Senin, 31 Oktober 2011

Ikan Paus..

Tags

Oleh Witantri Swandini
Setitik jadilah lautan.

Siang itu di sebuah taman kanak – kanak. Ibu guru meminta anak – anak untuk menggambar bebas. Ada yang menggambar pemandangan, ada gunung dan sawah. Ada sungai dan pantai. Ada hutan dan taman. Ada yang menggambar suasana. Ayah dan ibu bergandengan tangan dengan 2 anaknya. Bibi berbelanja ke pasar dengan sepeda. Nenek menyulam dan kakek membaca koran. Dan beberapa gambar – gambar lain yang ‘biasa – biasa saja’.

Seorang anak lelaki di kelas itu agak lain. Dia penuhi kertas gambarnya yang berukuran A3 dengan sapuan crayon berwarna hitam. Hanya hitam. Hitam seluruhnya, sepenuhnya. Gurunya tercenung. Tapi bu guru tak sempat bertanya karena sebentar kemudian waktu pulang tiba.. sambil menepukkan tangan di depan dada buguru berkata “gambarnya diselesaikan di rumah ya anak – anak. Minggu depan dikumpulkan”.

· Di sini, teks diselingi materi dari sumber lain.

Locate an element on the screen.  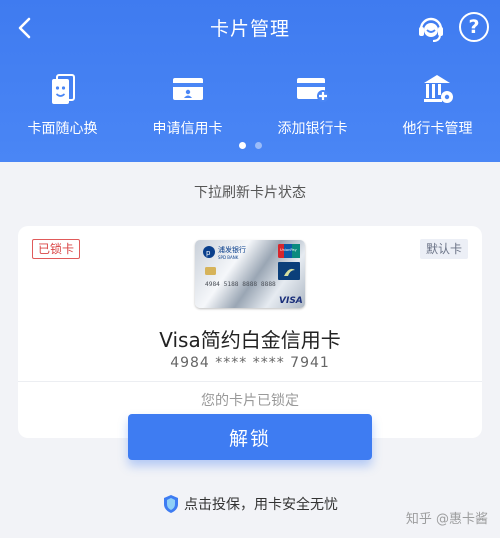
quick-actions: 卡面随心换 申请信用卡 添加银行卡 他行卡管理 is located at coordinates (250, 103).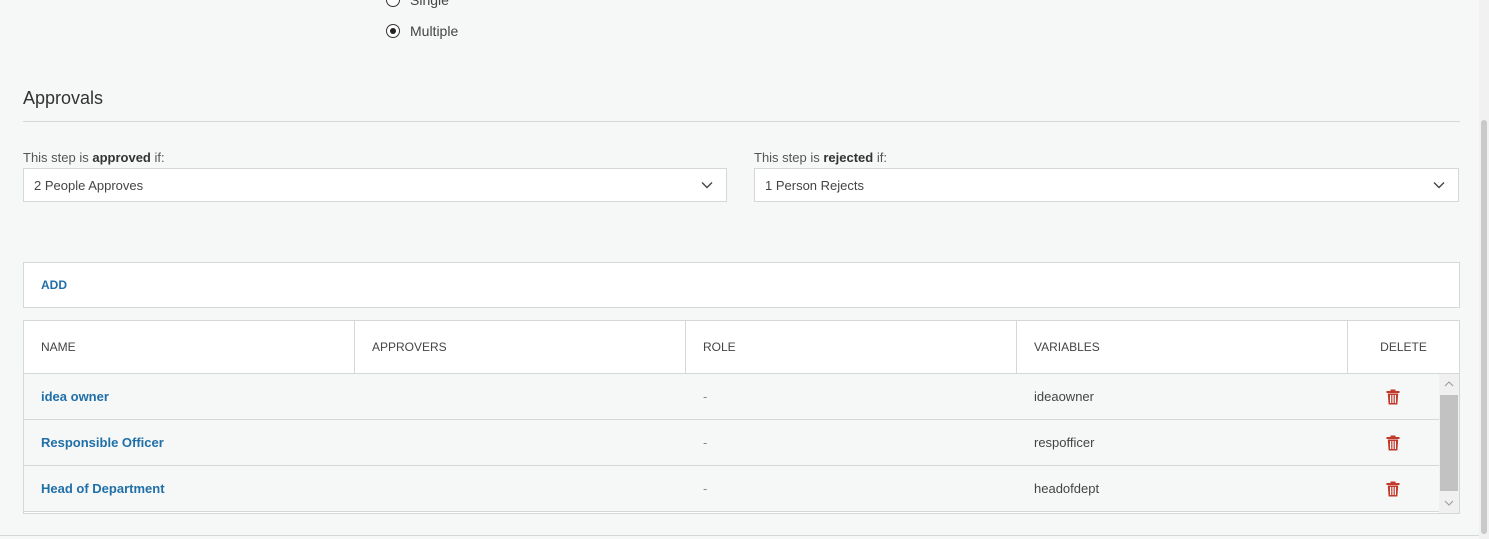 The image size is (1489, 539). What do you see at coordinates (880, 158) in the screenshot?
I see `rejected-label-suffix: if:` at bounding box center [880, 158]. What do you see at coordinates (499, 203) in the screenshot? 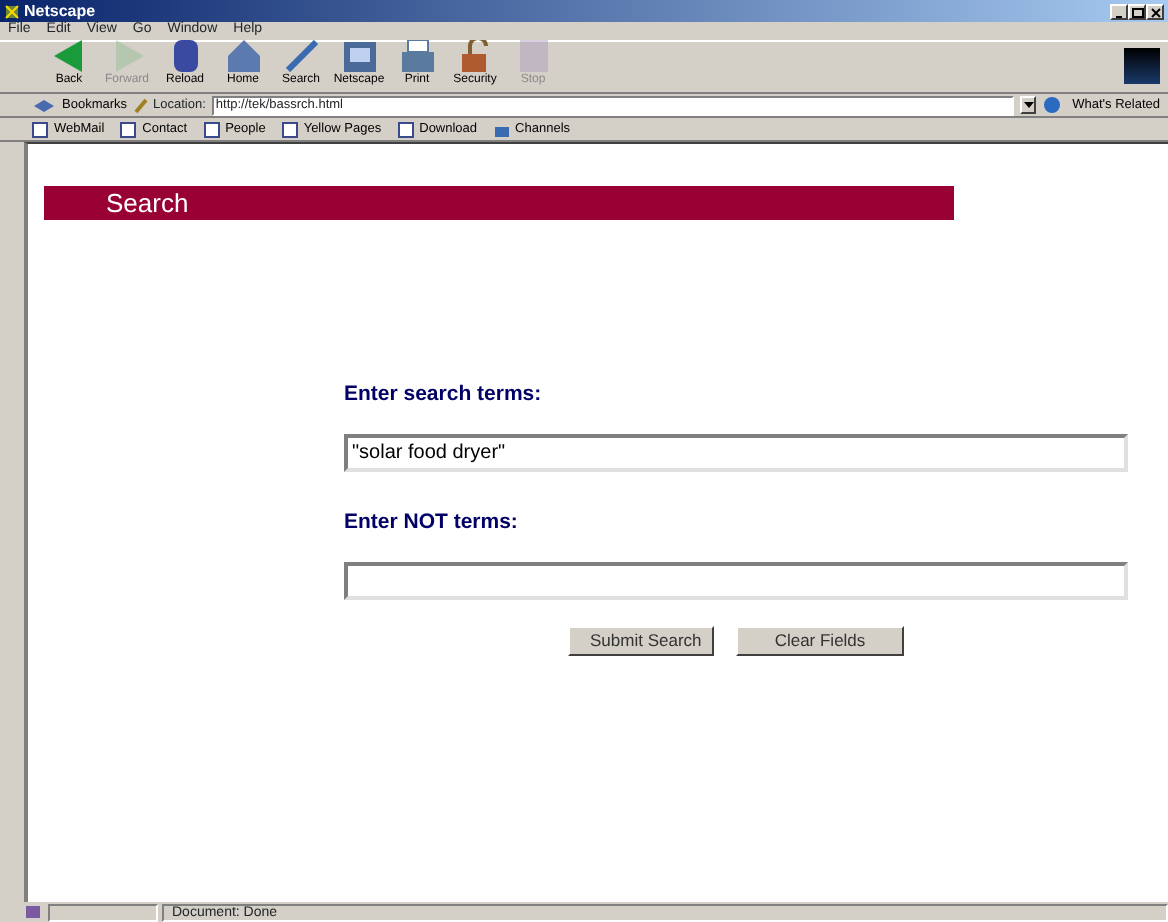
I see `page-banner: Search` at bounding box center [499, 203].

Tak dinyana, di rumahnya pun anak ini meneruskan keanehannya. Berlembar – lembar kertas ukuran A3 dipenuhinya dengan sapuan warna hitam hingga berkali – kali sang ibu harus ke toko alat tulis untuk membelikannya satu set crayon. Dan ia hanya memakai crayon berwarna hitam.. hari demi hari, setiap ada kesempatan dan waktu, anak ini selalu menambah karya gelapnya. Di rumah juga di sekolah. Tumpukan kertas gambar yang telah dikerjakannya membuat sang ayah geleng – geleng kepala. sang ibu cemaas. Dan mereka pun mengintak sekolah hingga menyepakati satu kata: psikiater! Anak mereka akan ditangani sekelompok psikiater anak kenamaan.

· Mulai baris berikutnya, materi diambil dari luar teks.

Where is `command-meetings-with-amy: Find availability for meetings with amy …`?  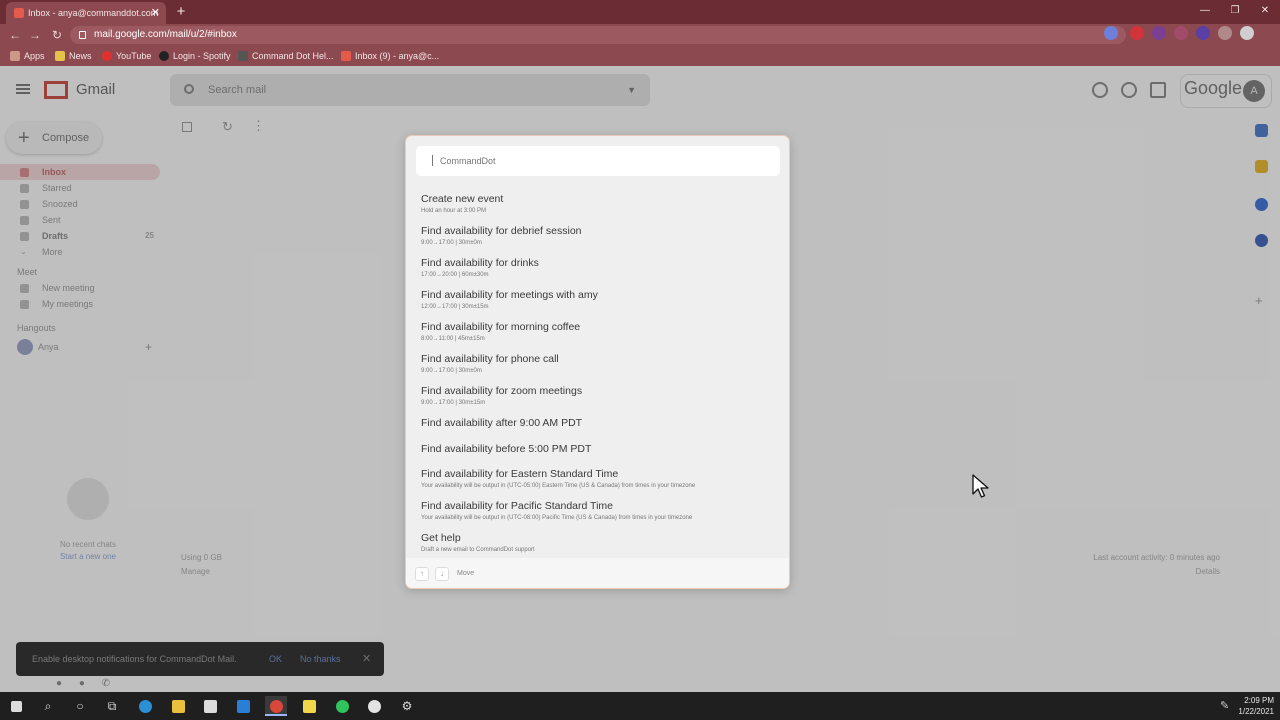 command-meetings-with-amy: Find availability for meetings with amy … is located at coordinates (598, 300).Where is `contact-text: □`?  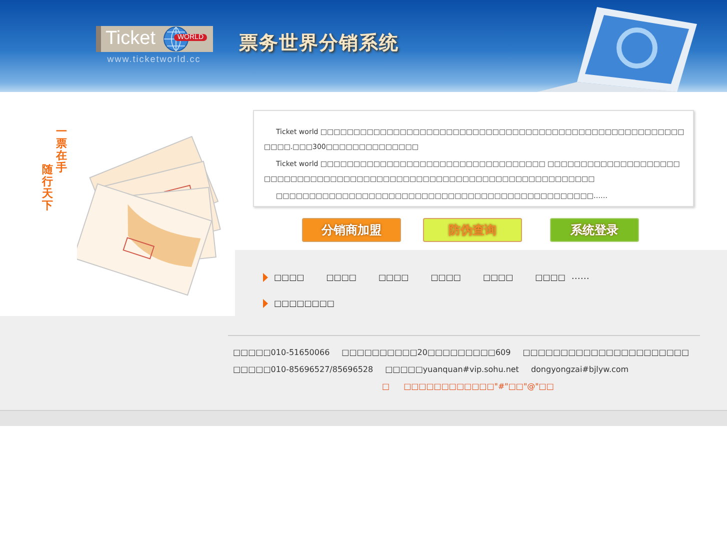 contact-text: □ is located at coordinates (386, 386).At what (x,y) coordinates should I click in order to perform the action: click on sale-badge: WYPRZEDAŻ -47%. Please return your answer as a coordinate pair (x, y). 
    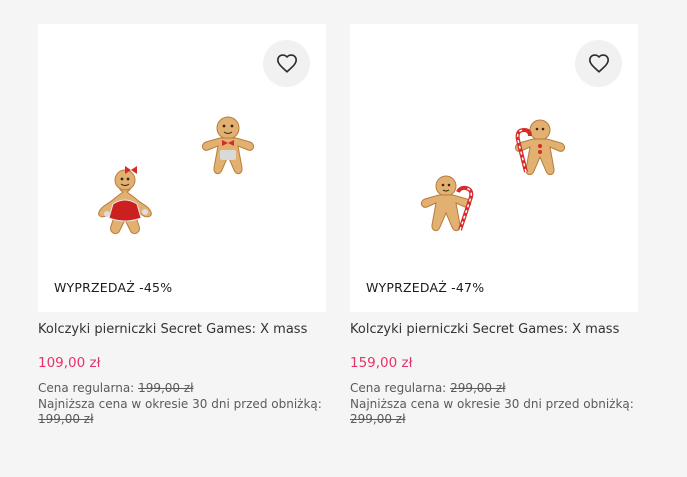
    Looking at the image, I should click on (426, 288).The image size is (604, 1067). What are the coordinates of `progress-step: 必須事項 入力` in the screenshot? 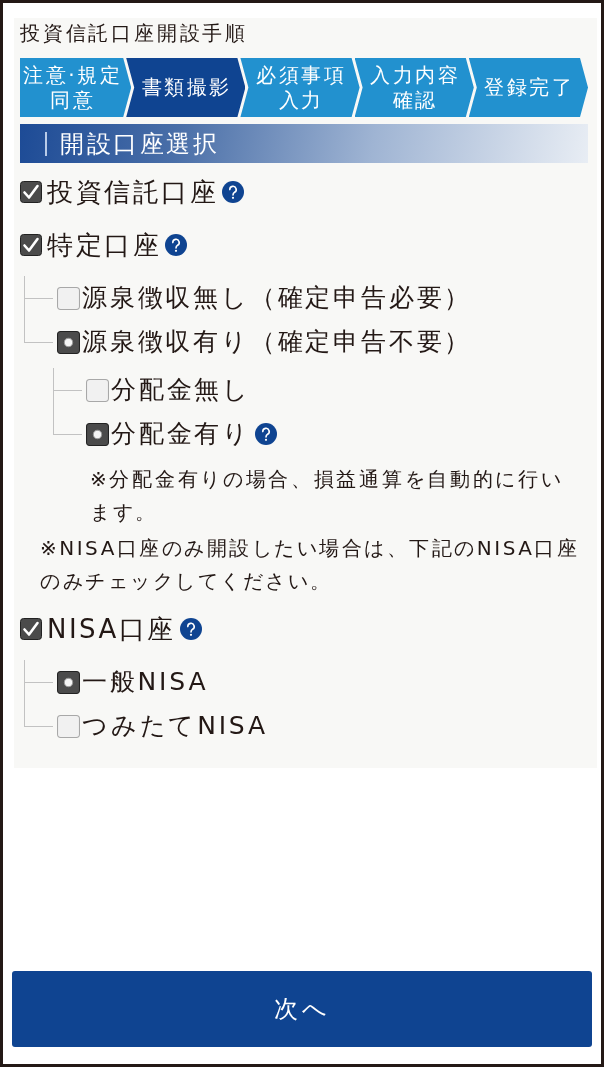 It's located at (300, 88).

Para psikiater itu berhasil membujuk si anak untuk melanjutkan gambar hitamnya di laboratorim pengamatan mereka.
Dan sia anak terus bekerja seperti kerasukan tanpa memperdulikan tempat dan waktu. Pengamatan para ahli selama berjam – jam tak menghasilkan diagnosis atau analisis apapun.. sampai akhirnya si anak berkata “Ahh...!”. dia telah menyelesaikan 400 gambar di atas kertas A3. Dan ternyata, ada yang tak hitam seluruhnya.
Ia mulai memberi instruksi pada para psikiater untuk menata ke 400 kertas itu di lantai. Oh, ternyata ini adalah puzzlle.. ukurannya 20 x 20 kertas A3. Dan hasilnya? Menakjubkan!! Gambar seekor anak paus bongkok tepat sesuai ukuran aslinya!!!

Sang anak terkekeh bangga melihat hasil karyanya. Dan para psikiater kita takjub, geleng – geleng kepala. tak seperti yang lain, anak ini ingin agar gambar anak paus bongkoknya  sesuai ukuran ‘aslinya’. Ia berfikir besar. Awalnya dia tak difahami, dianggap aneh, bahkan harus diserahkan pada para psikiater. Tapi akhirnya, semua orang takjub padanya.
Mungkin begitulah resiko berfikir besar.. disalahfahami. Lalu dikagumi.

***************
Ah.. di jalan cinta para pejuang, kita hanya layak berurusan dengan hal – hal besar. Atau setidaknya memikirkan hal – hal yang besar.. di dalam pikiran, yang setitik harus dijadikan lautan. Yang sekepal harus dijadikan gunung.